Chapter 1
Analysis and Separation Techniques

1.1 High Performance Liquid Chromatography

1.1.1 Ionic Liquids as Mobile Phase Additives

The popularity of ionic liquids has grown in several analytical separation techniques. Thus, the reports concerning the applications of ionic liquids are still increasing. The use of ionic liquids, mainly imidazolium-based, associated with chloride and tetrafluoroborate as mobile phase additives in high performance liquid chromatography (HPLC) has been reviewed (1).

Mostly, ionic liquids just function as salts, but keep several kinds of intermolecular interactions, which are useful for chromatographic separations. Both cation and anion can be adsorbed on the stationary phase, creating a bilayer. This gives rise to hydrophobic, electrostatic and other specific interactions with the stationary phase and solutes, which modify the retention behavior and peak shape (1).

Extracted data entries:
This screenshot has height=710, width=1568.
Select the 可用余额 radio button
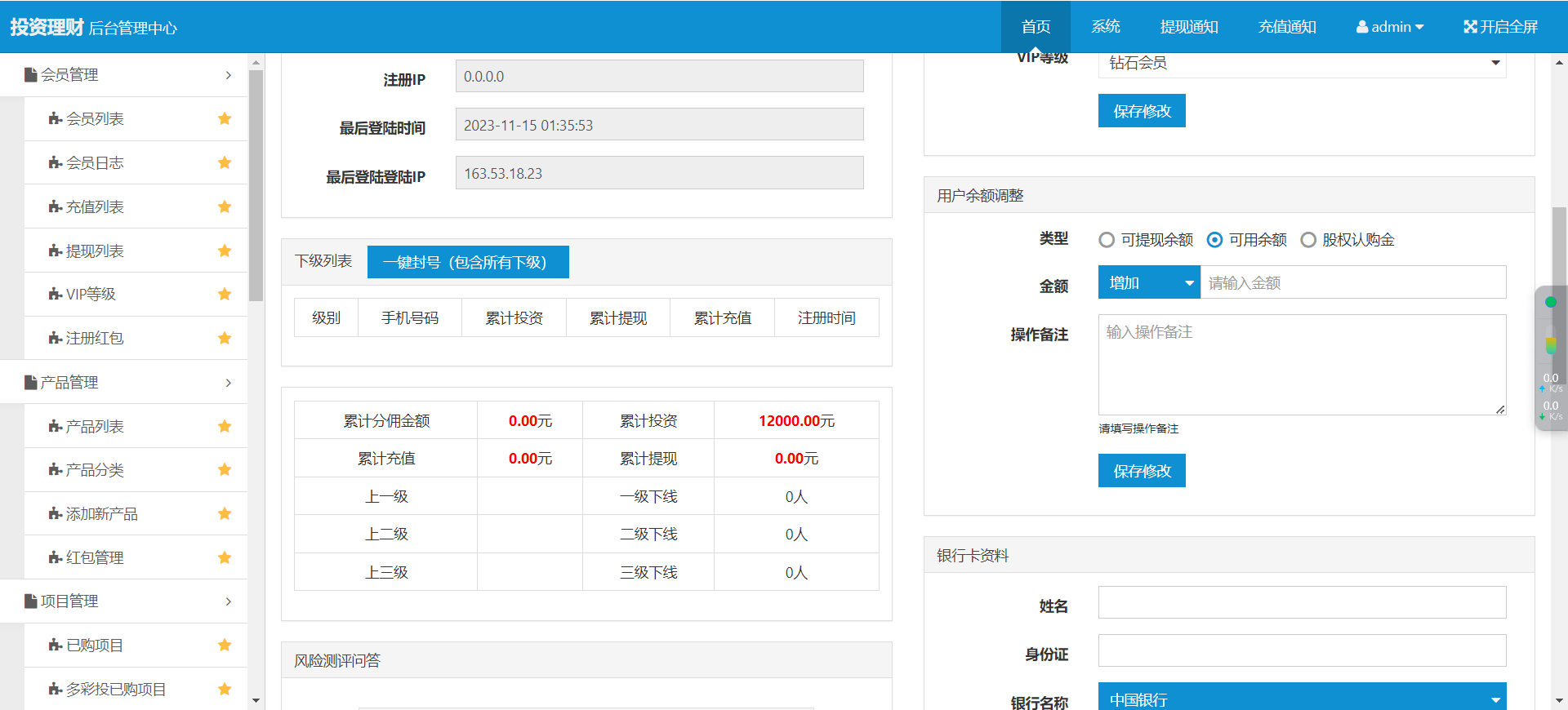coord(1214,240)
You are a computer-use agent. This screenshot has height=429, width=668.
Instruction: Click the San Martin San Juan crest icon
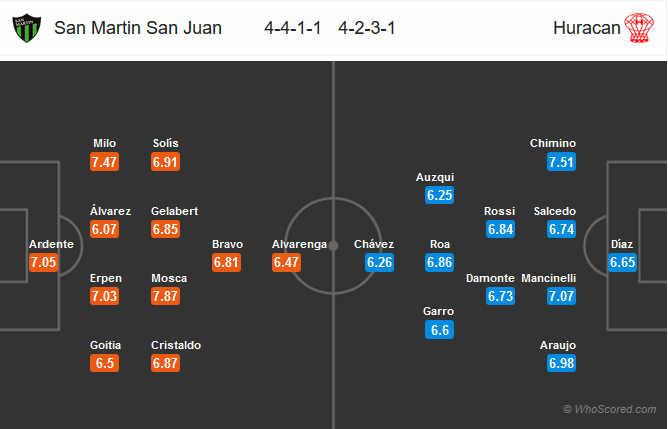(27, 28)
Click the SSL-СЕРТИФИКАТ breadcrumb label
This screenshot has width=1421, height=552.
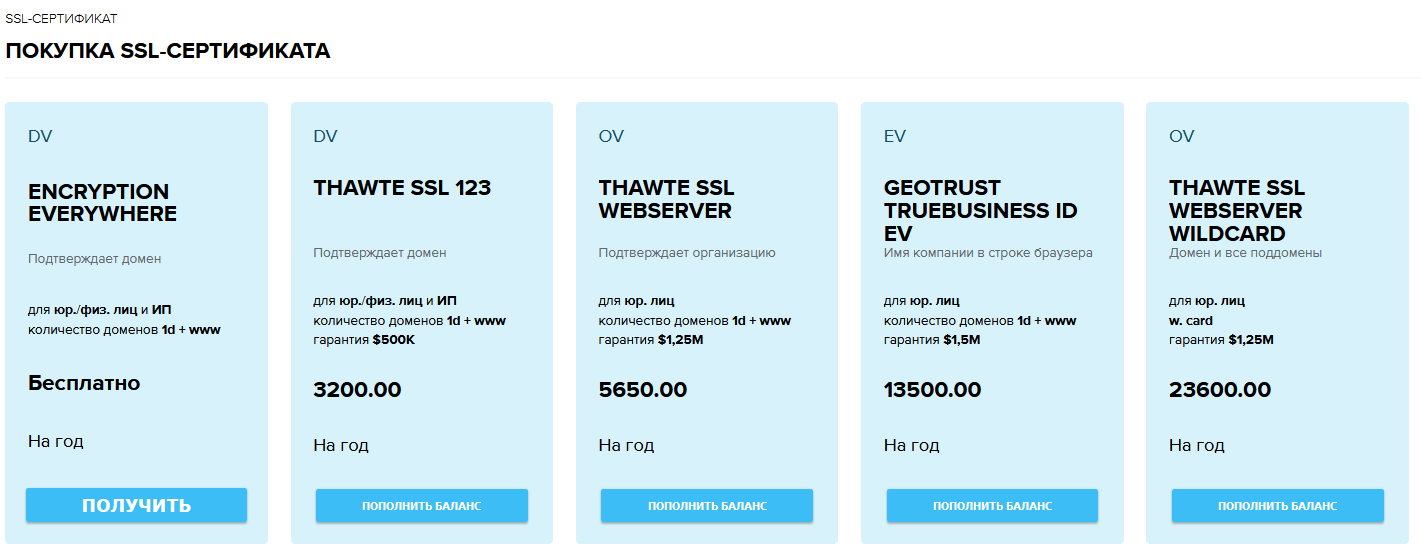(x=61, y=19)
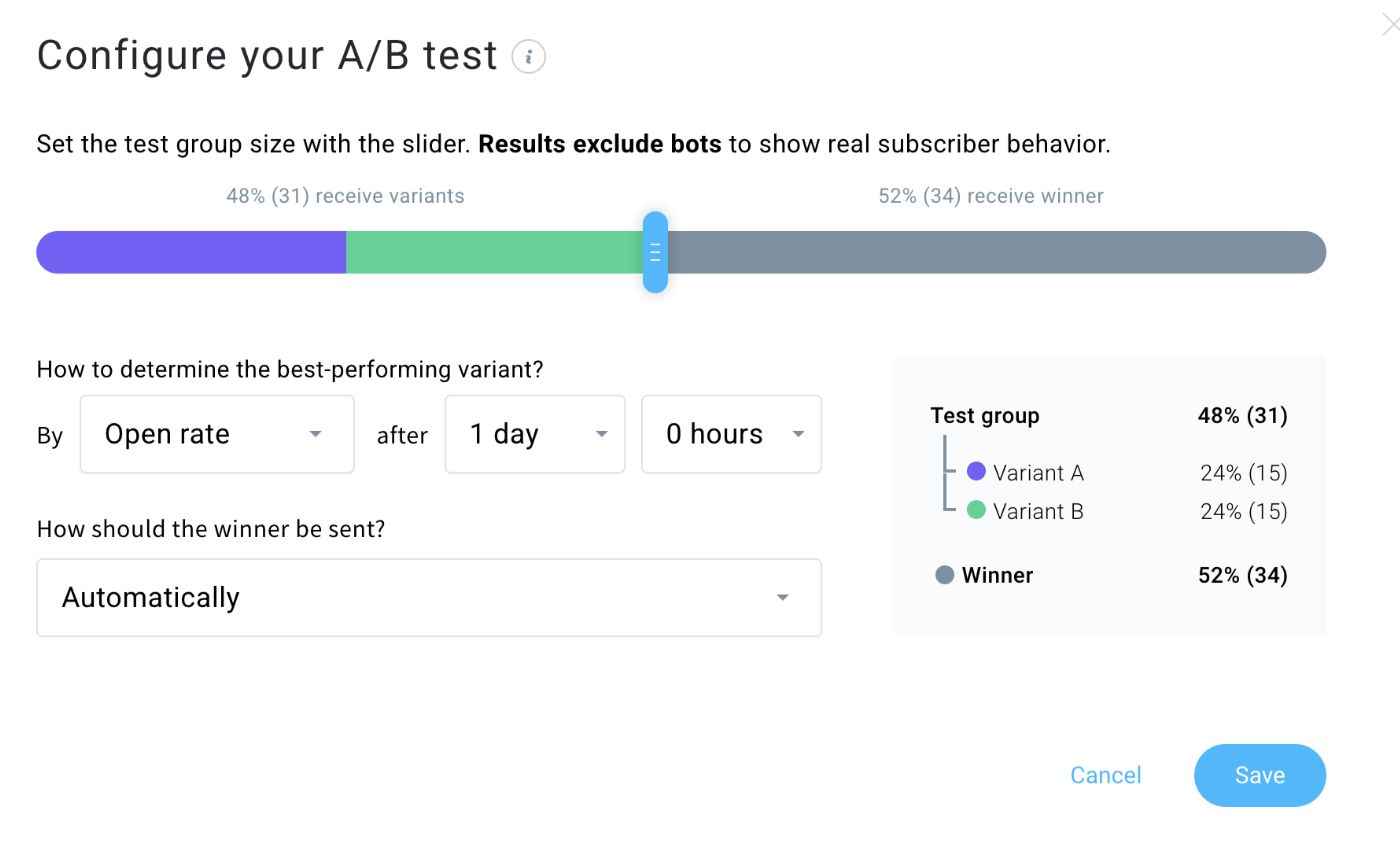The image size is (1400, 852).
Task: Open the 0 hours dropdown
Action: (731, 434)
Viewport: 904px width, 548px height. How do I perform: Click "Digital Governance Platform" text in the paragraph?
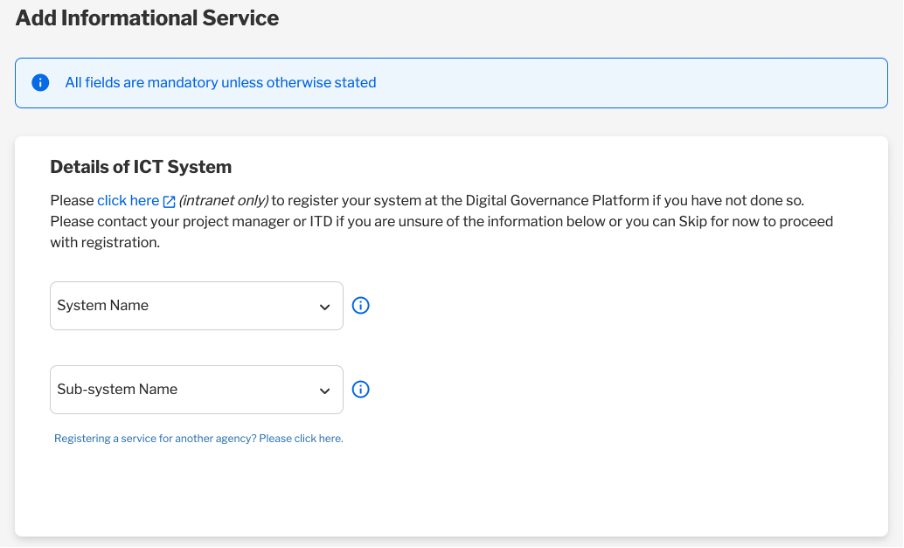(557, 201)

== Written tasks ==
a) In the passage on ionic liquids in HPLC, what forms when both the cation and the anion are adsorbed on the stationary phase?
b) Continue the passage on ionic liquids as HPLC mobile phase additives from its last sentence.

== The results ==
a) A bilayer.

b)
1.1.1.1 Imidazolium Compounds

The beneficial effects of several ionic liquids as mobile phase additives in HPLC using an electrochemical detection for the determination of heterocyclic aromatic amines have been evaluated (2). The tested ionic liquids were 1-butyl-3-methylimidazolium tetrafluoroborate, 1-hexyl-3-methylimidazolium tetrafluoroborate, and 1-methyl-3-octylimidazolium tetrafluoroborate. These compounds are shown in Figure 1.1.

Figure 1.1 Ionic liquids.

Several chromatographic parameters have been evaluated in the presence or absence of ionic liquids, or using ammonium acetate as the most common mobile phase additive, with three different C18 stationary phases. The effect of the acetonitrile content was also studied. Acetonitrile is shown in Figure 1.2.

Figure 1.2 Acetonitrile.

Best resolution, lower peak-widths, and lower retention factors were obtained when using ionic liquids rather than ammonium acetate as mobile phase additives. The best chromatographic conditions were found when using 1-butyl-3-methylimidazolium tetrafluoroborate as the mobile phase additive (2).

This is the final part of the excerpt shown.